The Merger Agreement
contains certain termination rights for both Lumentum and Coherent and provides that upon termination of the Merger Agreement under
specified circumstances (including termination by Coherent to accept a superior proposal), Coherent may be required to pay Lumentum
a termination fee of $217.6 million. The Merger Agreement further provides that upon termination of the Merger Agreement under
specified circumstances (including termination by Lumentum to accept a superior proposal), Lumentum may be required to pay Coherent
a termination fee of $337.7 million, and if the Merger Agreement is terminated for failure to obtain antitrust approval from a
Chinese governmental entity, Lumentum may be required to pay Coherent a termination fee of $279 million.
Pursuant to the Merger
Agreement, Lumentum will add two members of Coherent’s Board of Directors, designated by Coherent and reasonably acceptable
to Lumentum, to Lumentum’s Board of Directors at the Closing, each of whom must qualify as an “independent director”

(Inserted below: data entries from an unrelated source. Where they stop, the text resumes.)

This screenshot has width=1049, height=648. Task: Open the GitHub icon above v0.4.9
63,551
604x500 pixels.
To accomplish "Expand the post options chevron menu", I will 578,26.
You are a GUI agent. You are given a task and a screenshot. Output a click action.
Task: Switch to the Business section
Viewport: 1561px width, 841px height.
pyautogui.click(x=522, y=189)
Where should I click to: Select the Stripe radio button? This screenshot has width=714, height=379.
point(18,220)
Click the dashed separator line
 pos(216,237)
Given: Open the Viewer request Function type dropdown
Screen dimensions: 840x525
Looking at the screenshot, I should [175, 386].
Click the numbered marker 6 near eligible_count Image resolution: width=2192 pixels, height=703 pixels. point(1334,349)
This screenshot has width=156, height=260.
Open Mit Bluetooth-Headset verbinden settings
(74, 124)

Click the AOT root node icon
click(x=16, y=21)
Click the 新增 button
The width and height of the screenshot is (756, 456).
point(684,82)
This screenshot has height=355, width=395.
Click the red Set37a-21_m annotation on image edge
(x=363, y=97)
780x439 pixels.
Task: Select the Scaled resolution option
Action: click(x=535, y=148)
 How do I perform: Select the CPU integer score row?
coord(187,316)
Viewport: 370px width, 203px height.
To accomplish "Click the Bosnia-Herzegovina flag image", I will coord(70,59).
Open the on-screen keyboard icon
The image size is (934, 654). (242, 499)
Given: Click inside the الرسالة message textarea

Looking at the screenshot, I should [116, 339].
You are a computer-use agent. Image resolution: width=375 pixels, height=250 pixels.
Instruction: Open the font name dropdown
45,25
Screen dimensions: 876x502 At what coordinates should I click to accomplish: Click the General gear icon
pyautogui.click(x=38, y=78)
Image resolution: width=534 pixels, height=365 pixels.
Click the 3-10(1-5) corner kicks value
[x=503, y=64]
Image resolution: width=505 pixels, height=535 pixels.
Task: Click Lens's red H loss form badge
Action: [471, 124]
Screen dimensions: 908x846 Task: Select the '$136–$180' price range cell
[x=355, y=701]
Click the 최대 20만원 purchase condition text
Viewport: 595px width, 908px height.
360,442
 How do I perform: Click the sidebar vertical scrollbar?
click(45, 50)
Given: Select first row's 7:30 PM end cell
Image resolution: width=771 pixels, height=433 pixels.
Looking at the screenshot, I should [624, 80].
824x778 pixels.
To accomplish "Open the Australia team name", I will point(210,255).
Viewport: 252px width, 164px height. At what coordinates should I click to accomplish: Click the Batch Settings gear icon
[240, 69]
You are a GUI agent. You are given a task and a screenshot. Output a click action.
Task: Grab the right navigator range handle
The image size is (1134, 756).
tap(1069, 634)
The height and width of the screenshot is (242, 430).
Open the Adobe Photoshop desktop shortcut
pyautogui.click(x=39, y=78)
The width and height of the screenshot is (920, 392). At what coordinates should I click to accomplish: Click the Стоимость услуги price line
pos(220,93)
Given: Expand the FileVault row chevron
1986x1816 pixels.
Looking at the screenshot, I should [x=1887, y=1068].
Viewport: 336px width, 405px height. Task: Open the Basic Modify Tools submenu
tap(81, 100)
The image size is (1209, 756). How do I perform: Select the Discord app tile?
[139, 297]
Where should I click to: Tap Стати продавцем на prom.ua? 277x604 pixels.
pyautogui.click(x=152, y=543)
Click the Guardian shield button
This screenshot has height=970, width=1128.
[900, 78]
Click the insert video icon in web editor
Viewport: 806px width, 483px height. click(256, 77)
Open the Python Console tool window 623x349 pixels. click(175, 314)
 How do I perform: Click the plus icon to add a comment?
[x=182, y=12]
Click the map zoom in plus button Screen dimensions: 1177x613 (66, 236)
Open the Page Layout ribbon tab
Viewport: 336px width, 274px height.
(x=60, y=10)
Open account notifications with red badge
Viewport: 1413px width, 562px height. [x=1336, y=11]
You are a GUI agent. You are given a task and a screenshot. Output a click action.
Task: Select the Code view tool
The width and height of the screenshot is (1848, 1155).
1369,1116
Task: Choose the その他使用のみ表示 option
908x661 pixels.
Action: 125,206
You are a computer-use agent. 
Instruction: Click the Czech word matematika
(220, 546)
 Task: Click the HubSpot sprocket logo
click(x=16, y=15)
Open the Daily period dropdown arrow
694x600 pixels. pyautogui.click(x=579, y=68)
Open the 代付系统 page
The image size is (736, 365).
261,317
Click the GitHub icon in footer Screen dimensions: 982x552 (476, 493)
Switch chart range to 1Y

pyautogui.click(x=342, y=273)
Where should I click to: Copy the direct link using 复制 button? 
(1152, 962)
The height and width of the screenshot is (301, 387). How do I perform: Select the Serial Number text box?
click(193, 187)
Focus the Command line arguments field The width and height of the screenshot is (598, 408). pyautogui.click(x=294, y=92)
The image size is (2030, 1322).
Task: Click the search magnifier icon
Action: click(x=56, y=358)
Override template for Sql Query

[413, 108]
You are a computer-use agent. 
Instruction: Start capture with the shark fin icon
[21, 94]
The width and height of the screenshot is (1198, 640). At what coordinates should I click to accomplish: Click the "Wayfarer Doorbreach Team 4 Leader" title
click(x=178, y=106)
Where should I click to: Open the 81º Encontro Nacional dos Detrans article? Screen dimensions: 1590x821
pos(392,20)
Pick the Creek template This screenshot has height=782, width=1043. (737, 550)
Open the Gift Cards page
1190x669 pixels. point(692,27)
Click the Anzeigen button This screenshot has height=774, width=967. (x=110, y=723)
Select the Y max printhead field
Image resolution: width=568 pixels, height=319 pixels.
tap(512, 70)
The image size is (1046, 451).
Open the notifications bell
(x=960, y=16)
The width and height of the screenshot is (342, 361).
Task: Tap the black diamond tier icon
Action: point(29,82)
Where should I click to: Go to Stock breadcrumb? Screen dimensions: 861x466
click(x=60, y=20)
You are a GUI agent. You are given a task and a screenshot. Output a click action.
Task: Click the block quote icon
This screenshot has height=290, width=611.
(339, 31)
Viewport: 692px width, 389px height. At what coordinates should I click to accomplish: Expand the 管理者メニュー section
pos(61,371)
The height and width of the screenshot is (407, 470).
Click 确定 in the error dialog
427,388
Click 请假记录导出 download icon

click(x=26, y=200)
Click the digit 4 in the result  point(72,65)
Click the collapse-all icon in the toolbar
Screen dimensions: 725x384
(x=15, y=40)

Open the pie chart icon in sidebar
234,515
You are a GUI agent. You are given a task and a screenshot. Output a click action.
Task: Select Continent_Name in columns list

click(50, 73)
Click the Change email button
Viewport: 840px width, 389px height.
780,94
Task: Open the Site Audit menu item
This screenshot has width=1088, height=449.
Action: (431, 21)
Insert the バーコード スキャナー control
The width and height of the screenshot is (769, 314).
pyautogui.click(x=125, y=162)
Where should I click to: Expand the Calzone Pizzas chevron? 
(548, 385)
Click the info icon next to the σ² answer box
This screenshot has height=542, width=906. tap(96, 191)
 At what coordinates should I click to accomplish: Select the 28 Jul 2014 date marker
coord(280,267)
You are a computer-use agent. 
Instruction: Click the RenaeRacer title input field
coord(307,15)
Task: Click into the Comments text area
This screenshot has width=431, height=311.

under applicable rules and regulations of the Nasdaq Global Select Market, and Lumentum has agreed to nominate them for reelection
at Lumentum’s first annual stockholders’ meeting that occurs after the Closing.
The foregoing description
of the Merger Agreement and the transactions contemplated thereby does not purport to be complete and is qualified in its entirety
by reference to the Merger Agreement, which is attached hereto as Exhibit 2.1. We encourage you to read the Merger Agreement for
a more complete understanding of the transaction. The Merger Agreement has been attached as an exhibit to this report to provide
investors and security holders with information regarding its terms. The Merger Agreement is not intended to provide any factual
information about Coherent, Lumentum, Merger Sub I or Merger Sub II.
Financing of the Mergers
Lumentum plans to
finance the Mergers with approximately $1,000 million of cash from the combined company balance sheets, approximately $3,178 million
in Lumentum common stock, and approximately $2,100 million in new debt. In connection with entering into the Merger Agreement,
Lumentum entered into a commitment letter (the “Commitment Letter”), dated as of January 18, 2021, with Deutsche
Bank Securities Inc. and Deutsche Bank AG New York Branch (the “Commitment Party”), pursuant to which, subject
to the terms and conditions set forth therein, the Commitment Party has committed to provide a senior secured term loan facility
in an aggregate principal amount of up to $2,100 million (the “Term Loan Facility”). The funding of the Term
Loan Facility provided for in the Commitment Letter is contingent on the satisfaction of customary conditions, including (i) the
execution and delivery of definitive documentation with respect to credit facilities in accordance with the terms sets forth in
the Commitment Letter, and (ii) the consummation of the Mergers in accordance with the Merger Agreement.
The foregoing description
of the Commitment Letter and the transactions contemplated thereby is not complete and is subject to, and qualified in its entirety
by reference to, the Commitment Letter, a copy of which is filed with this Current Report on Form 8-K as Exhibit 10.1 and the terms
of which are incorporated herein by reference.